Data excerpts –
- - - - -

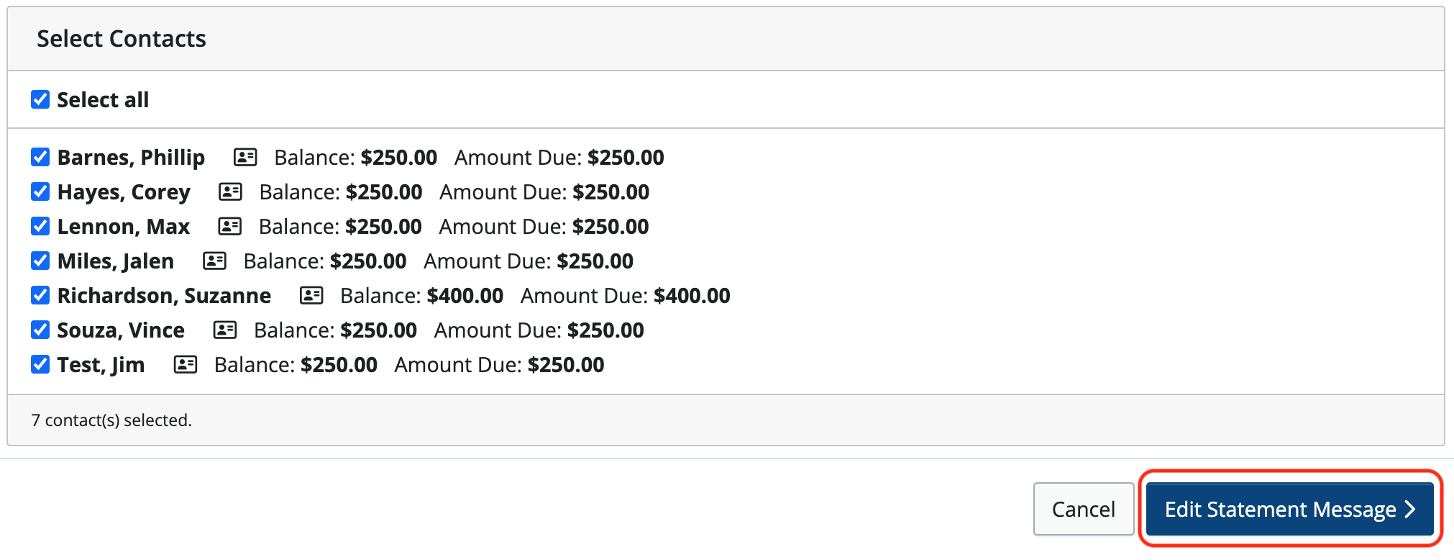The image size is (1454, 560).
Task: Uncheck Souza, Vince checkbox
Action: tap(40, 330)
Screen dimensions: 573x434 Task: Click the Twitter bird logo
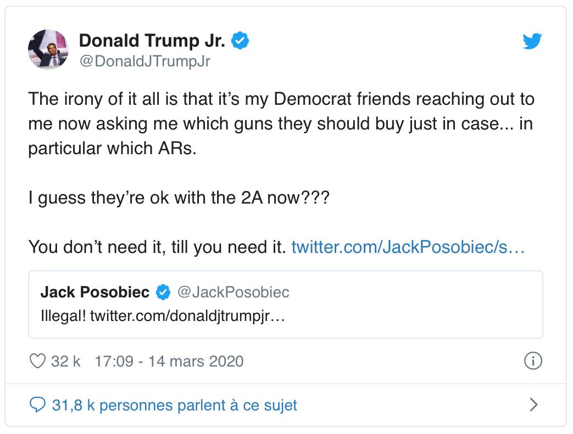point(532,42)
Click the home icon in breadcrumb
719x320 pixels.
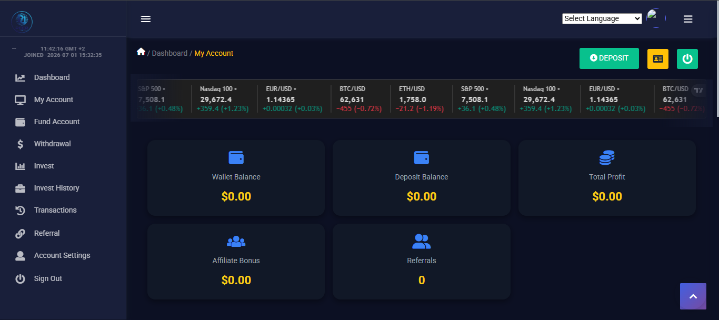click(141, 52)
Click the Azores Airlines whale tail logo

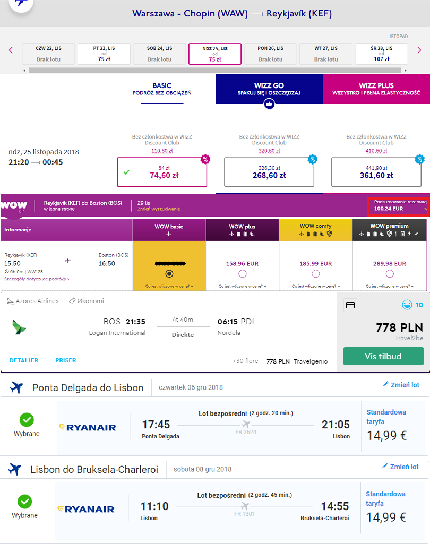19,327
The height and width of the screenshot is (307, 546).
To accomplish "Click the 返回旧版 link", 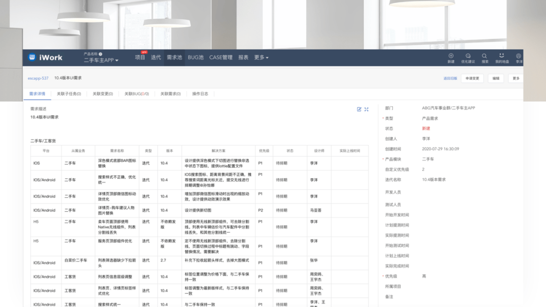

- - - - -

Task details – Without the pictures, transcribe the lines from the one containing "Click the home icon in breadcrumb" through the end of the data, exactly and only those.

Answer space –
Click the home icon in breadcrumb
719x320 pixels.
click(141, 52)
Click the Azores Airlines whale tail logo

19,327
The height and width of the screenshot is (307, 546).
To accomplish "Click the 返回旧版 link", 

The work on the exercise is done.